>>>

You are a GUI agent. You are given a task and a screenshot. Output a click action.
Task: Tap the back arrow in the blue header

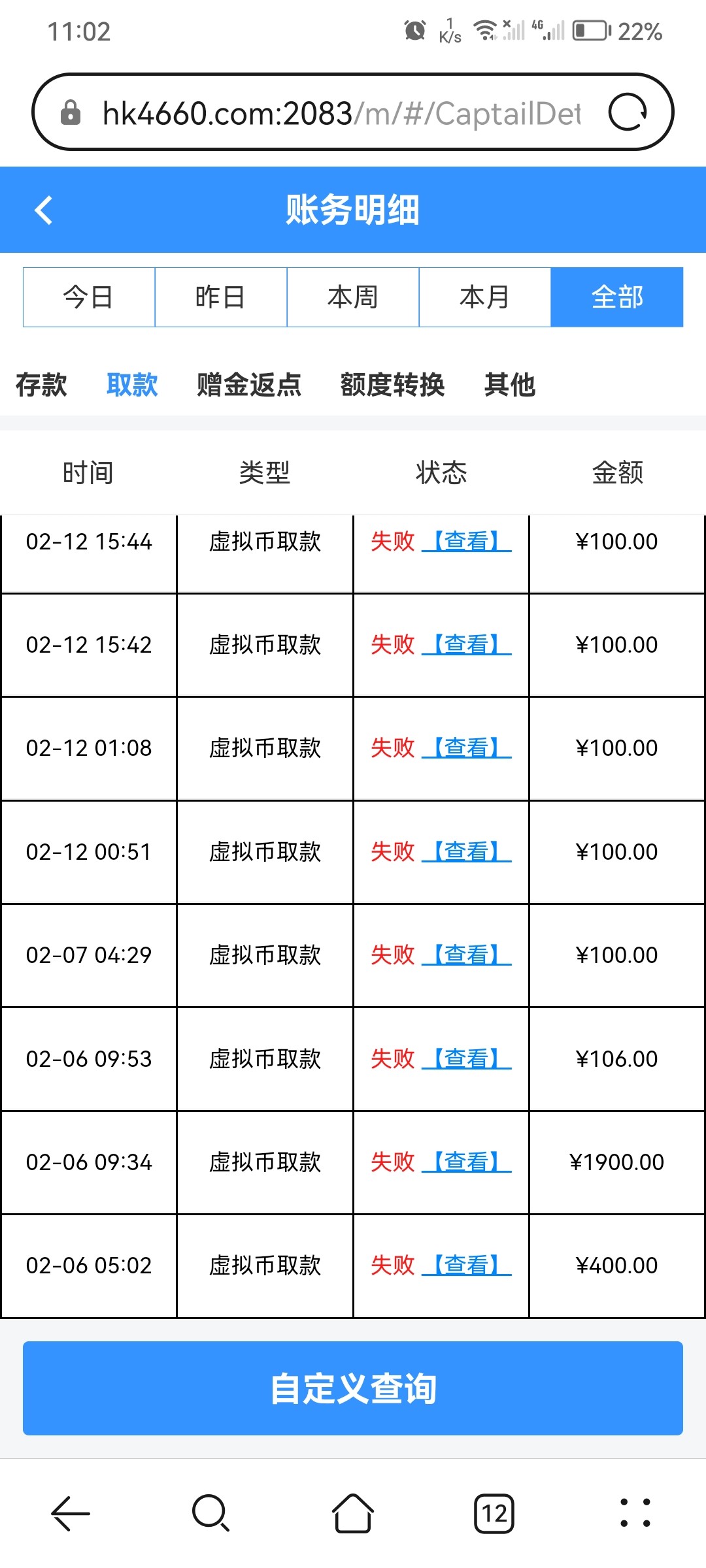44,210
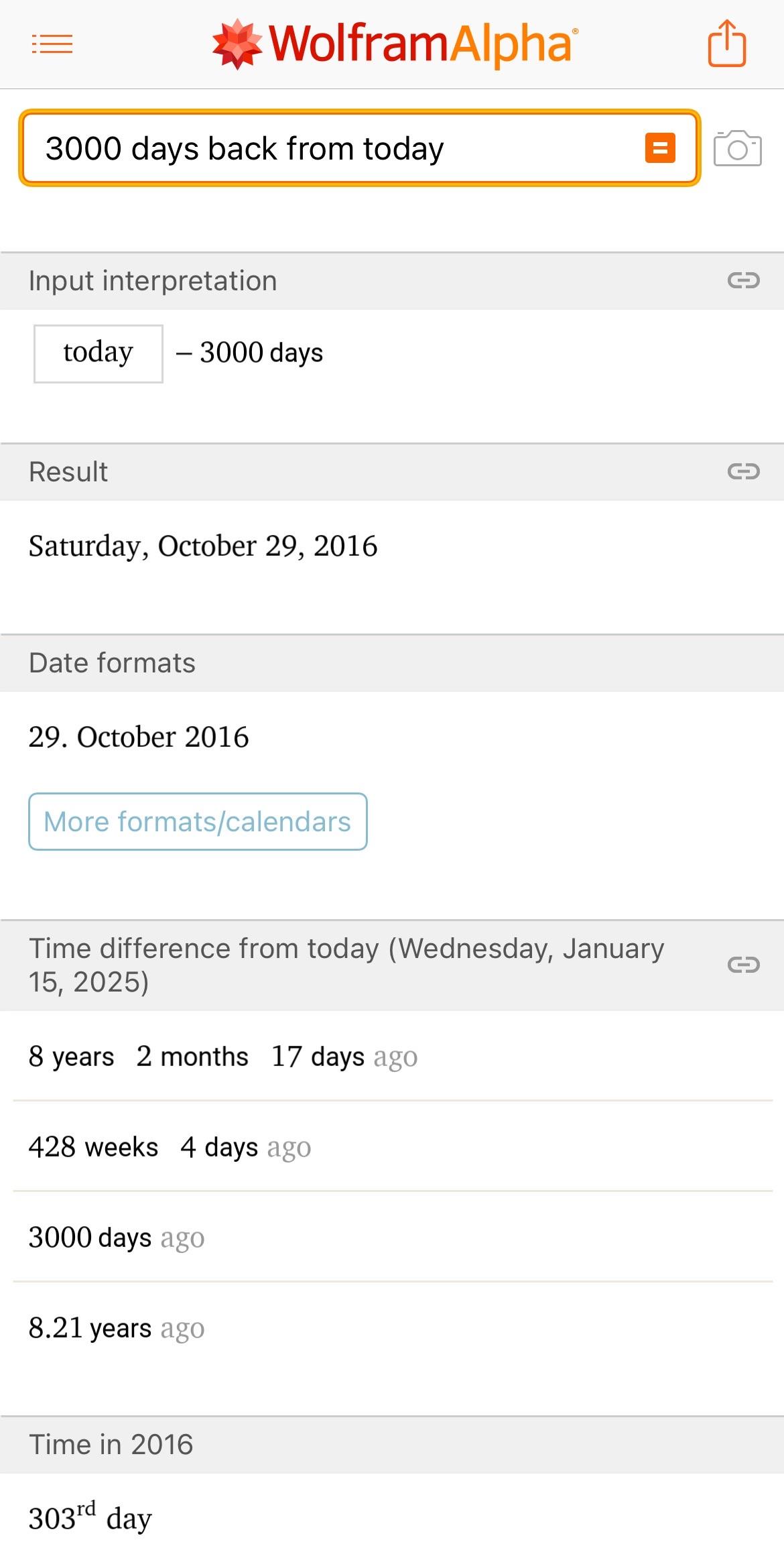Select the '8.21 years ago' row
Image resolution: width=784 pixels, height=1550 pixels.
click(x=117, y=1328)
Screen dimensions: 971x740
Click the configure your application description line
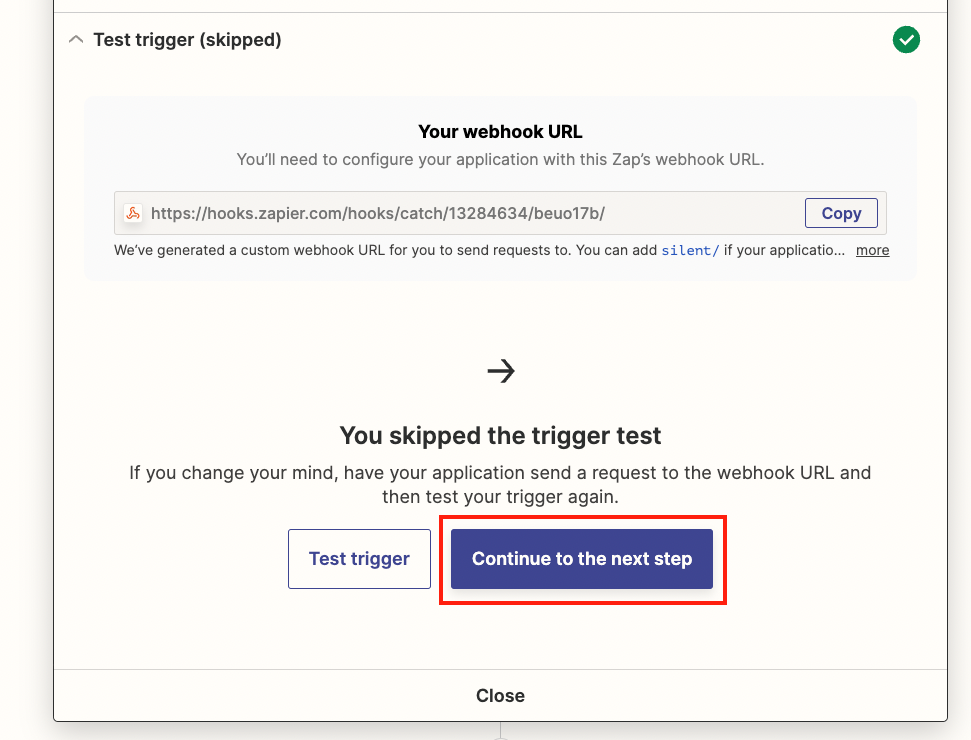500,159
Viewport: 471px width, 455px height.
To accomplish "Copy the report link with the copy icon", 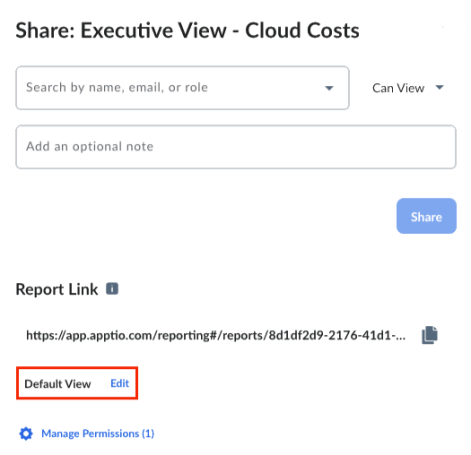I will click(430, 335).
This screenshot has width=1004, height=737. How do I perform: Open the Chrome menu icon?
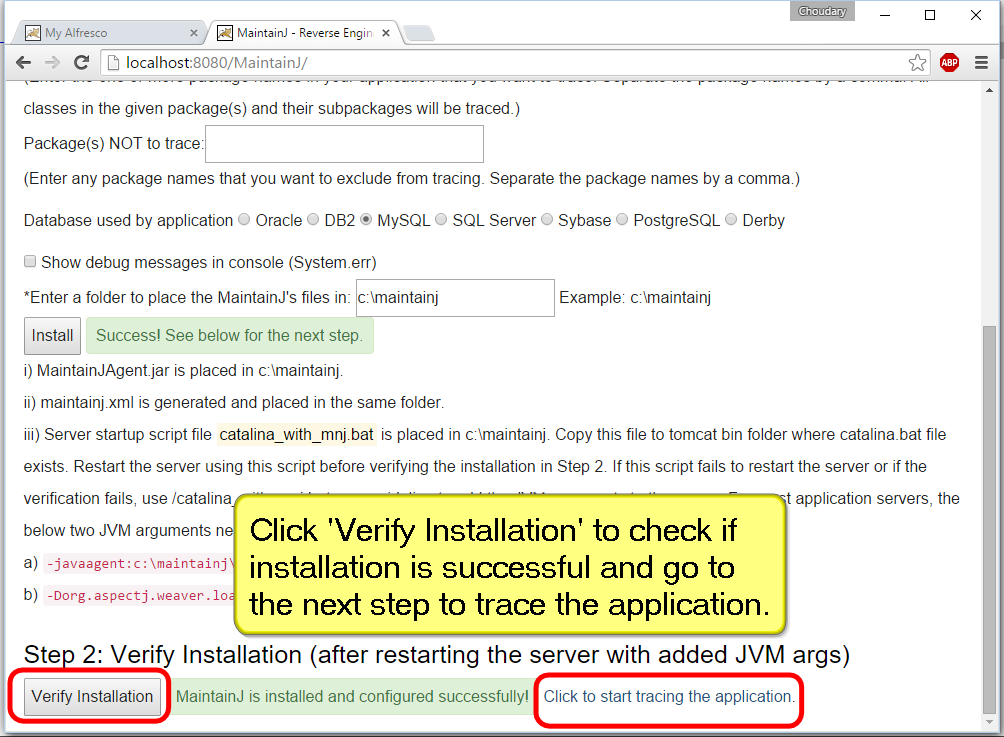point(982,63)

<<<

Task instructions — List every line of the listing above that contains the word "width", copying each one in full.

Answer —
Image resolution: width=784 pixels, height=1550 pixels.
Viewport: 471px width, 455px height.
This screenshot has width=1004, height=737. How do I perform: Open the Chrome menu icon?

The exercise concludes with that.